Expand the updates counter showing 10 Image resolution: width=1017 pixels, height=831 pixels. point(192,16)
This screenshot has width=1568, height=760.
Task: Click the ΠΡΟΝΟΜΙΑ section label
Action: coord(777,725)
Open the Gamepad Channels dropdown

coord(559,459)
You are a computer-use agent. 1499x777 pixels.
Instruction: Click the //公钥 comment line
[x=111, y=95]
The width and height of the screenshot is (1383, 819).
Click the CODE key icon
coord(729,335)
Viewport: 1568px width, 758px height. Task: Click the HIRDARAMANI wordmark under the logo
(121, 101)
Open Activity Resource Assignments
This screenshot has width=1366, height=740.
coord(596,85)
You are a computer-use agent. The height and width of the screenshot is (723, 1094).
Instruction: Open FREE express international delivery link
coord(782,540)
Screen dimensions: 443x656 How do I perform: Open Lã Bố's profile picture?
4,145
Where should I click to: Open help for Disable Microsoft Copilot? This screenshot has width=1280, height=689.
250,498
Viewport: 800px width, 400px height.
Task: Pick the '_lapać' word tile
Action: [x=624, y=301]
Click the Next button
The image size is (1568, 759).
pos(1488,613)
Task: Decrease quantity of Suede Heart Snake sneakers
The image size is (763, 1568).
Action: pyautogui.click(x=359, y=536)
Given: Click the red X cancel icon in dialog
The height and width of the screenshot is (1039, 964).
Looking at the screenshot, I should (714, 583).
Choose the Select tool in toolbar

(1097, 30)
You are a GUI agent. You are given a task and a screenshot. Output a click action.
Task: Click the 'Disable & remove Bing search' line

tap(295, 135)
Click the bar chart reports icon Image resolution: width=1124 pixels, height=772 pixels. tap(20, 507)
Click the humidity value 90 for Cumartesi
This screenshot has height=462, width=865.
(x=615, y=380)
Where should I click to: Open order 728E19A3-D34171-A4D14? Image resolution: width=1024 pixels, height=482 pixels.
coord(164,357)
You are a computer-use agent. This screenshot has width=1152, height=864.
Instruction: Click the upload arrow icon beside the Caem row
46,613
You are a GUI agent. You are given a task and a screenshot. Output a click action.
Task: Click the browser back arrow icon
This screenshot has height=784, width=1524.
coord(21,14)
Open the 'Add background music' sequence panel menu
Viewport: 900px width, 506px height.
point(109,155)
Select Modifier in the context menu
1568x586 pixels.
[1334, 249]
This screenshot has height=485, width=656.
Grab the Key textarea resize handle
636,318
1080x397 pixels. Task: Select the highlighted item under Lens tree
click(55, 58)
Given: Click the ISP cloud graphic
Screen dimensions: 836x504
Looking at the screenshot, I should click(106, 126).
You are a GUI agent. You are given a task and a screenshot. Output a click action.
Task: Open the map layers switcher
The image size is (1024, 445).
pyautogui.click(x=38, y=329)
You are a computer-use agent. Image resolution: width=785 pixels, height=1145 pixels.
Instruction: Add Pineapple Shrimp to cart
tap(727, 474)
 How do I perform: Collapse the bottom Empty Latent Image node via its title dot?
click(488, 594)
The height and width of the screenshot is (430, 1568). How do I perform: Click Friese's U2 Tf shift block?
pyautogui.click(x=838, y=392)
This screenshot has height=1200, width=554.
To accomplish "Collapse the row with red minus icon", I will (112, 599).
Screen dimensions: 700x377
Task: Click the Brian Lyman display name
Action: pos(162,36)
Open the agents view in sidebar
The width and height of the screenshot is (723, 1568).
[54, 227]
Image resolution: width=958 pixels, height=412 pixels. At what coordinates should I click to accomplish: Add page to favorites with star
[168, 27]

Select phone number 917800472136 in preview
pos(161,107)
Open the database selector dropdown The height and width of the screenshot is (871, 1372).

**REQUIRED ACTION:** Write out exactly each line of the entries, starting at the one containing "Image resolution: width=958" and finishing with the last line.

**RESULT OF THE EXERCISE:**
Image resolution: width=958 pixels, height=412 pixels. At what coordinates should I click to accomplish: Add page to favorites with star
[168, 27]

Select phone number 917800472136 in preview
pos(161,107)
Open the database selector dropdown The height and width of the screenshot is (871, 1372).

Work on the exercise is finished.